» Source records

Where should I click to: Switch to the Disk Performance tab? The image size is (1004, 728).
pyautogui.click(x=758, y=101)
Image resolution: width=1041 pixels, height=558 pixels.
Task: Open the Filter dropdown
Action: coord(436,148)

» Set exercise
Reproduce every one of the rows above verbatim, preserving their order, wording, and punctuation.

» Final result
Where should I click to: Switch to the Disk Performance tab? The image size is (1004, 728).
pyautogui.click(x=758, y=101)
Image resolution: width=1041 pixels, height=558 pixels.
Task: Open the Filter dropdown
Action: coord(436,148)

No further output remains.